[英]How to calculate correlations between certain columns in a list of dataframes?
I need to generate 20 different samples (n=100) from standard normal distribution (X0, X1, X2, ..., X19) and calculate the correlation between X0 and all the other samples X2...X19.我需要从标准正态分布(X0、X1、X2、...、X19)中生成 20 个不同的样本(n=100),并计算 X0 与所有其他样本 X2...X19 之间的相关性。 I know how to do this for one "whole sample" (X0...X19) but I should do this for several samples of X0...X19 simultaneously.我知道如何对一个“整个样本”(X0...X19)执行此操作,但我应该同时对多个 X0...X19 样本执行此操作。 I tried generating a list of dataframes (each dataframe containing one sample of X0...X19) and iterate through it but it failed for some reason.我尝试生成一个数据帧列表(每个 dataframe 包含一个 X0...X19 样本)并遍历它,但由于某种原因它失败了。

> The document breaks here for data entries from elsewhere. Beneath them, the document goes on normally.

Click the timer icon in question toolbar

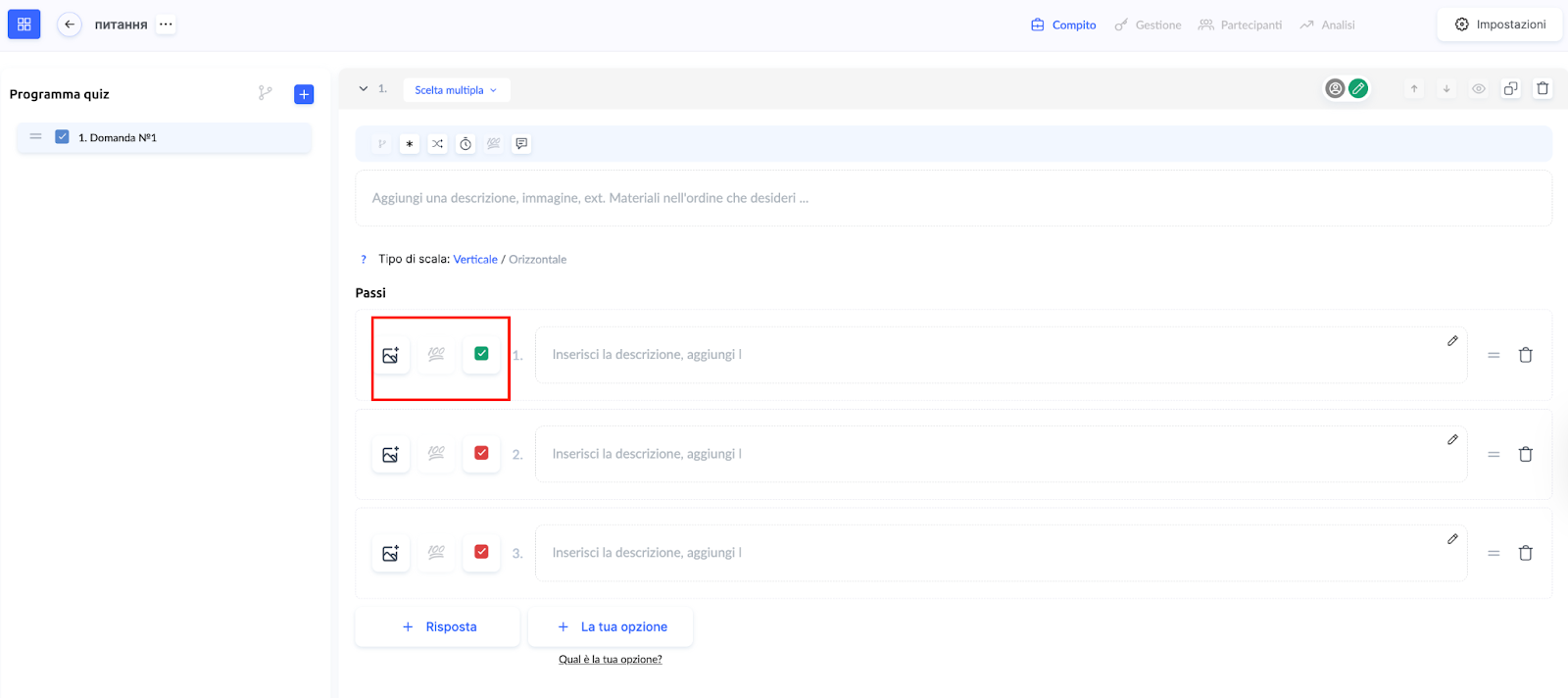click(x=466, y=144)
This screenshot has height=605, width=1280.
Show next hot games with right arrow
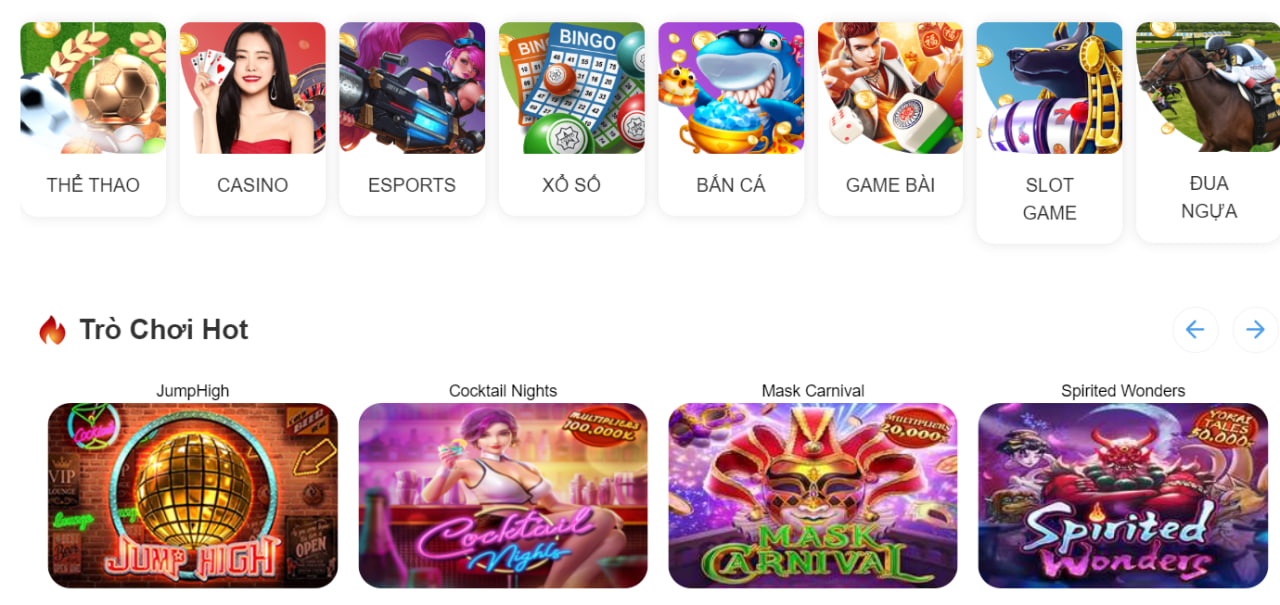(x=1256, y=330)
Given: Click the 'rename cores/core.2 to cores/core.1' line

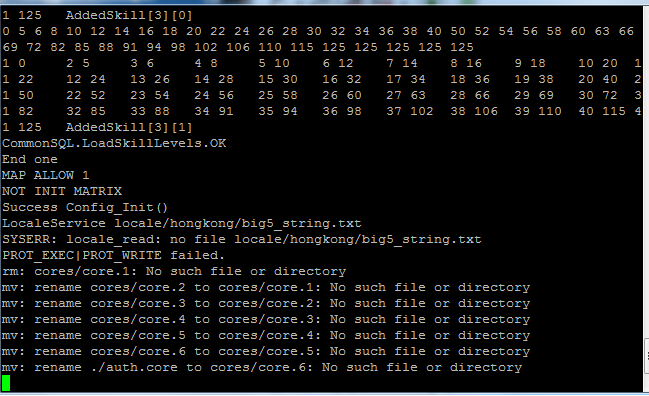Looking at the screenshot, I should [266, 288].
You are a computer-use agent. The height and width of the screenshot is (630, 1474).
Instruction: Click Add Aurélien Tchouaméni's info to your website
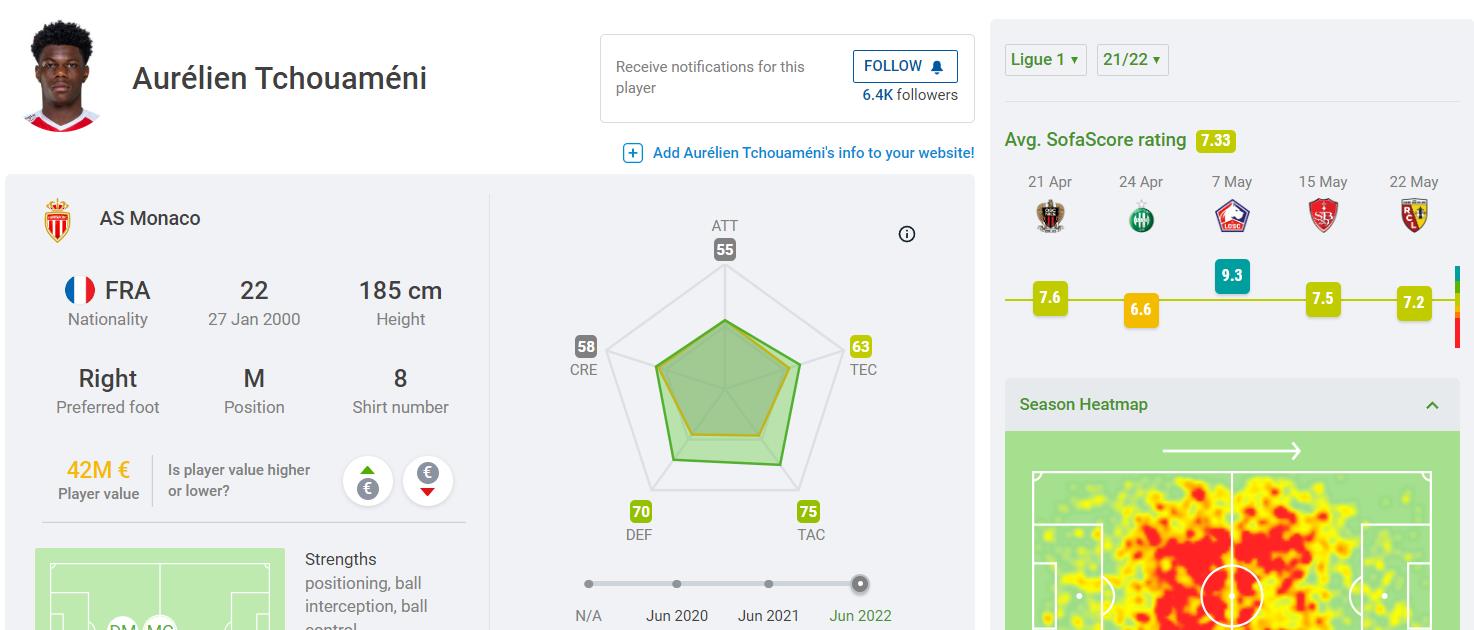pos(813,153)
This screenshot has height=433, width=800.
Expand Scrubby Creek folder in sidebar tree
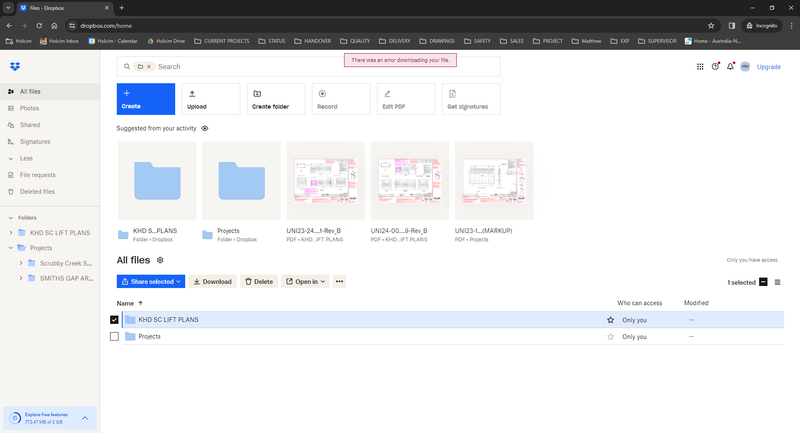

My data looks like this:我的数据如下所示:
dataframes <- replicate(10, as.data.frame(replicate(20, rnorm(100))))
head(dataframes)
# [,1] [,2] [,3] [,4] [,5] [,6]
#V1 Numeric,100 Numeric,100 Numeric,100 Numeric,100 Numeric,100 Numeric,100
#V2 Numeric,100 Numeric,100 Numeric,100 Numeric,100 Numeric,100 Numeric,100
#V3 Numeric,100 Numeric,100 Numeric,100 Numeric,100 Numeric,100 Numeric,100
#V4 Numeric,100 Numeric,100 Numeric,100 Numeric,100 Numeric,100 Numeric,100
#V5 Numeric,100 Numeric,100 Numeric,100 Numeric,100 Numeric,100 Numeric,100
#V6 Numeric,100 Numeric,100 Numeric,100 Numeric,100 Numeric,100 Numeric,100
# [,7] [,8] [,9] [,10]
#V1 Numeric,100 Numeric,100 Numeric,100 Numeric,100
#V2 Numeric,100 Numeric,100 Numeric,100 Numeric,100
#V3 Numeric,100 Numeric,100 Numeric,100 Numeric,100
#V4 Numeric,100 Numeric,100 Numeric,100 Numeric,100
#V5 Numeric,100 Numeric,100 Numeric,100 Numeric,100
#V6 Numeric,100 Numeric,100 Numeric,100 Numeric,100
I tried calculating the correlations like this:我尝试计算这样的相关性:
lapply(frames,
function(x){
cor(x[,1]$V1, x[-c(1:1)])
return(x)
}
)
But this resulted in an error:但这导致了一个错误:
Error in x[, 1]: incorrect number of dimensions x[, 1] 中的错误:维数不正确
I'm not very familiar with lapply or loops in general, so I could really use some help.一般来说,我对 lapply 或 loops 不是很熟悉,所以我真的可以使用一些帮助。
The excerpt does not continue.